** Source excerpt **

# crossbow



## ENB (Nov 12, 2013)

Need to buy my dad a crossbow. Which one would be the best if money is not an option?


----------



## cva34 (Dec 22, 2008)

ENB said:


> Need to buy my dad a crossbow. Which one would be the best if money is not an option?


Will it need to have a cocking device (crank cocker)...Us older folks sometimes find using cocking rope really tough..


----------



## cva34 (Dec 22, 2008)

Crossbownation forum has a wealth of info


----------



## TexasRenegade (Feb 2, 2015)

I've been happy with my 10 point Titan Extreme over the years. Pinpoint accuracy, built in crank for cocking, more than enough power to go through any deer (and keep going in most cases). I think I got it for $900 at Bass Pro and it came with everything you needed except broad heads. The multi reticle illuminated scope is pre set for 20, 30, 40 & 50 yards. Just sight in at 20 and you're good as long as you use the same weight bolts and heads.

I would highly recommend a model with finger guards for the rail. This model doesn't really have any. My dad shot it once and his thumb was about a 1/4" too high. It was numb for a few hours and some cursing was involved.


----------



## specktout (Aug 21, 2006)

I have the Ten Point Titan with accudraw, extremely accurate, easy to cock for us old guys.
The best crossbow out there IMHO


----------



## cva34 (Dec 22, 2008)

Tenpoint is one of the best..and there crank cocker is great but not quiet


----------



## TexasRenegade (Feb 2, 2015)

cva34 said:


> Tenpoint is one of the best..and there crank cocker is great but not quiet


Very true about the crank. Not recommended, but on occasion I have drawn the crossbow with the crank without having the safety lock on. Very quiet, but dangerous. One slip and I'm sure you'll end up with some busted fingers or worse, but it gives you a chance at a second shot if something else walks up while you still in the stand.


----------



## mangomania (Nov 12, 2005)

*Excalibur*

I have 2 Excaliburs and though I hardly ever use them, I would use no other. These CBs are awesome. One of the best selling points about the Excalibur, besides the fact that they are tanks and can take a beating, is that if you were to bust a string while on the hunt, all you would have to do is use the stringer and install a spare string. Takes only a couple of minutes to do. Good luck in your search.


----------



## cva34 (Dec 22, 2008)

mangomania said:


> I have 2 Excaliburs and though I hardly ever use them, I would use no other. These CBs are awesome. One of the best selling points about the Excalibur, besides the fact that they are tanks and can take a beating, is that if you were to bust a string while on the hunt, all you would have to do is use the stringer and install a spare string. Takes only a couple of minutes to do. Good luck in your search.


I am a Excaliber Fan also Ecomax 225#


----------



## Hoytbowhunter (Jan 15, 2009)

ENB said:


> Need to buy my dad a crossbow. Which one would be the best if money is not an option?


There's one on TBH 
http://discussions.texasbowhunter.com/forums/showthread.php?t=608056


----------

** Problems to work on **
1/ According to the crossbow thread, at which distances is the illuminated scope on the Titan Extreme preset?
2/ Condense mangomania's paragraph in the crossbow thread that begins "I have 2 Excaliburs" into a short bulleted list that keeps its main facts.
Rely solely on the crossbow thread for what is asked here.

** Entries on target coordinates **

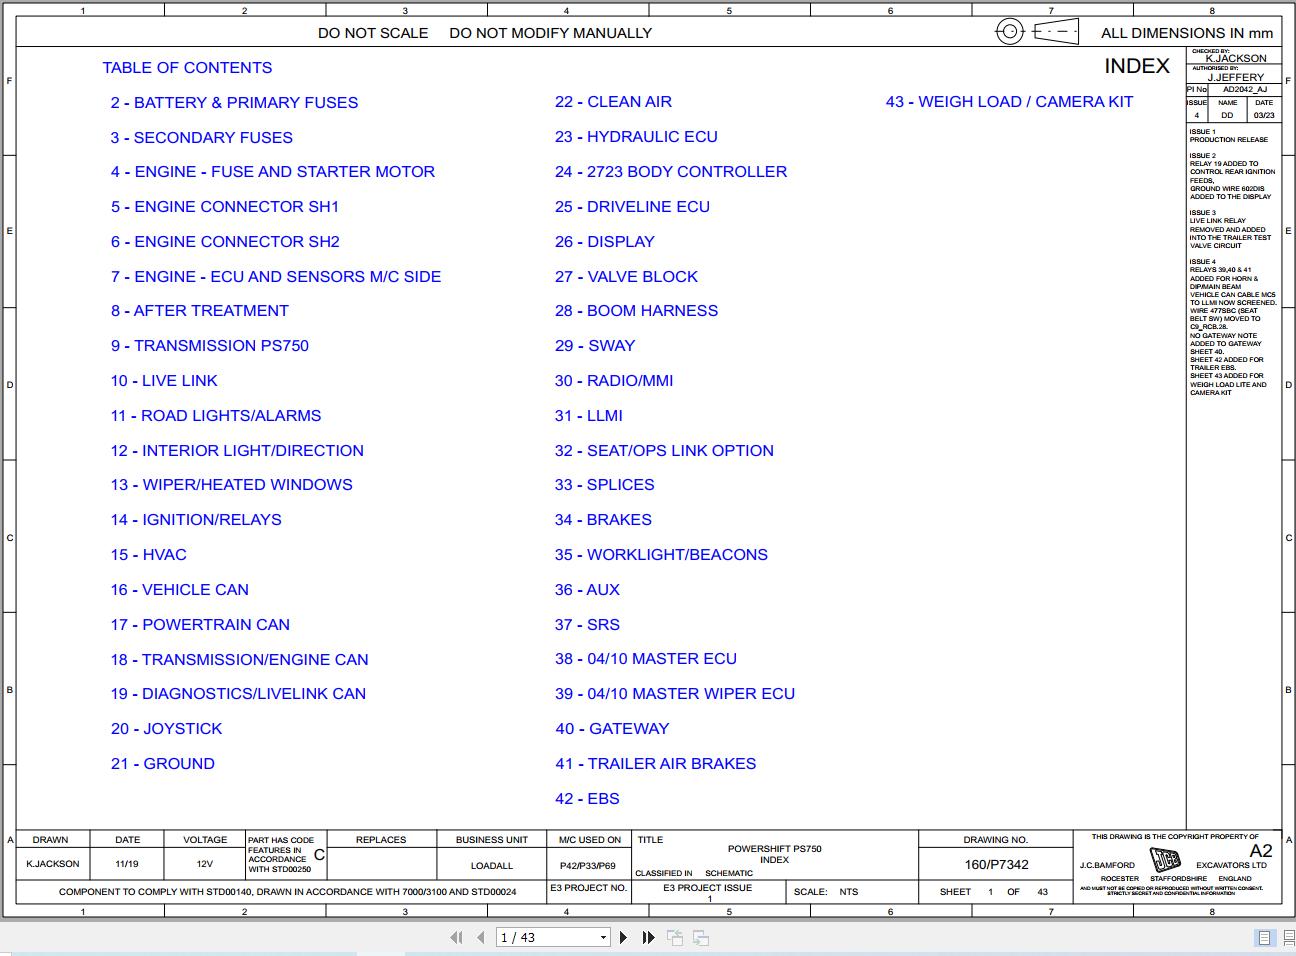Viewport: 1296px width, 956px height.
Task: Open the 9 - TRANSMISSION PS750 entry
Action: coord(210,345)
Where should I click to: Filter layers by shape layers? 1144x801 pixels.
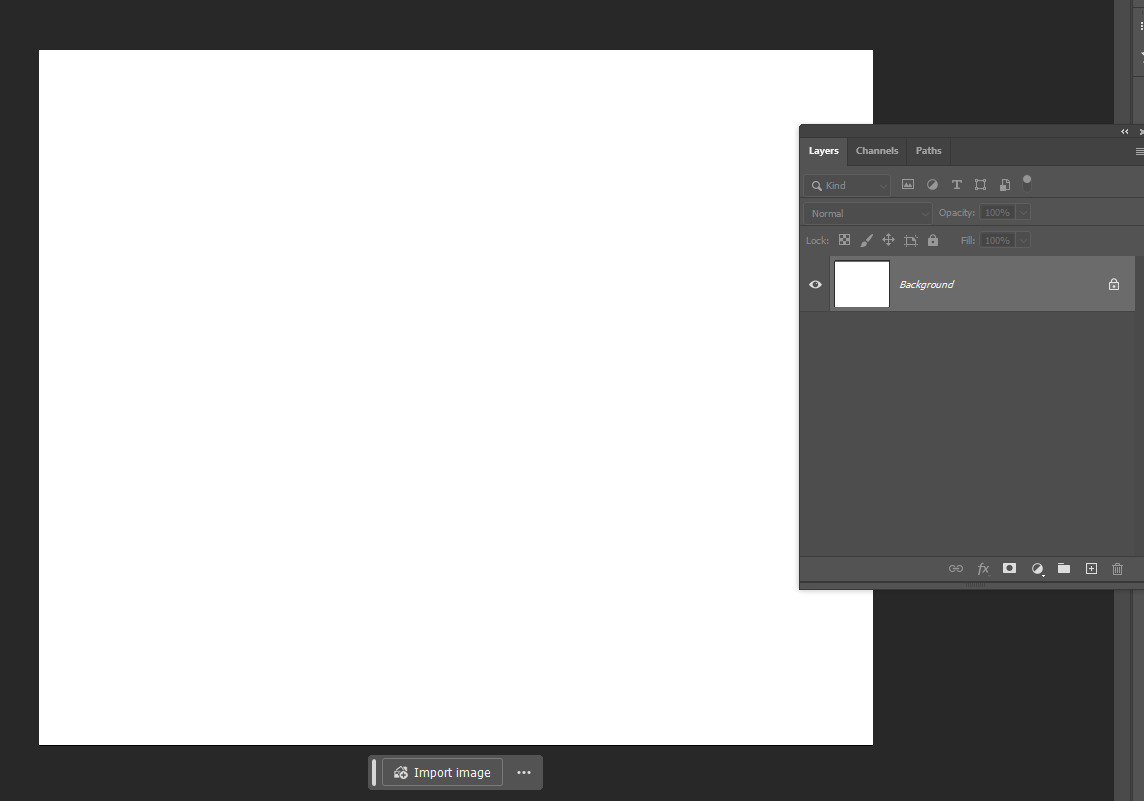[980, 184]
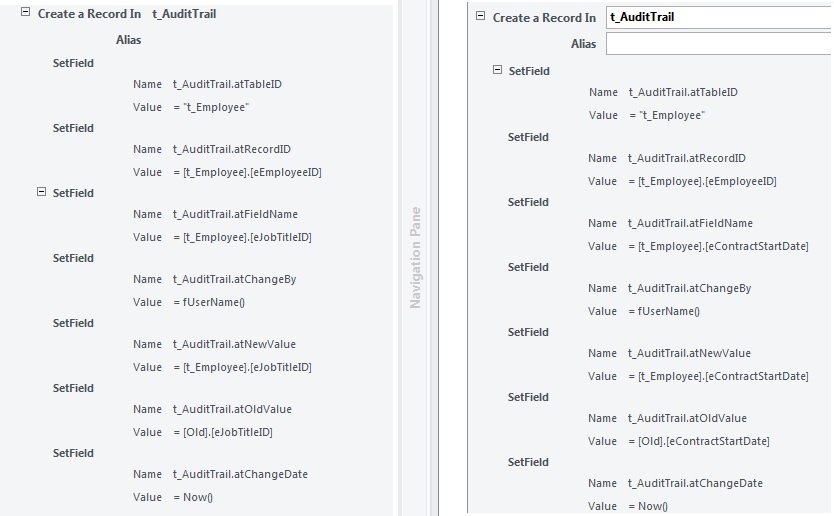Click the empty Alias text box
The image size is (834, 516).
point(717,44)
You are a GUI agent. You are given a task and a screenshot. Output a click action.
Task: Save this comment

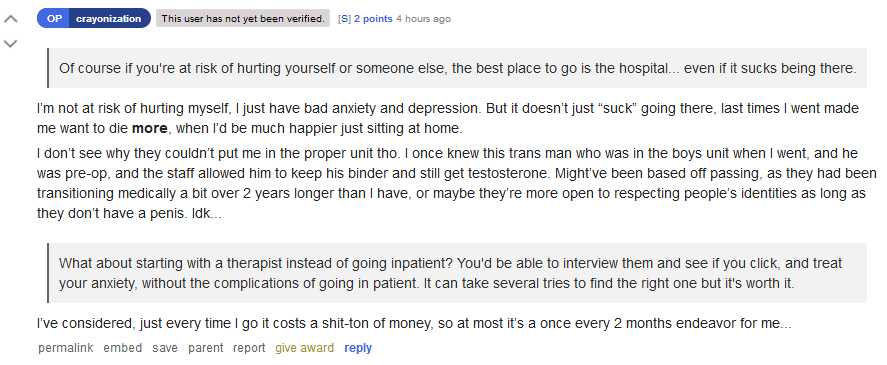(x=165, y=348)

** Outputs **
1/ 20, 30, 40 and 50 yards.

2/
- The poster owns two Excaliburs and, though rarely using them, would use no other crossbow.
- Excaliburs are sturdy and can take a beating.
- If a string breaks during a hunt, a spare can be installed with the stringer in a couple of minutes.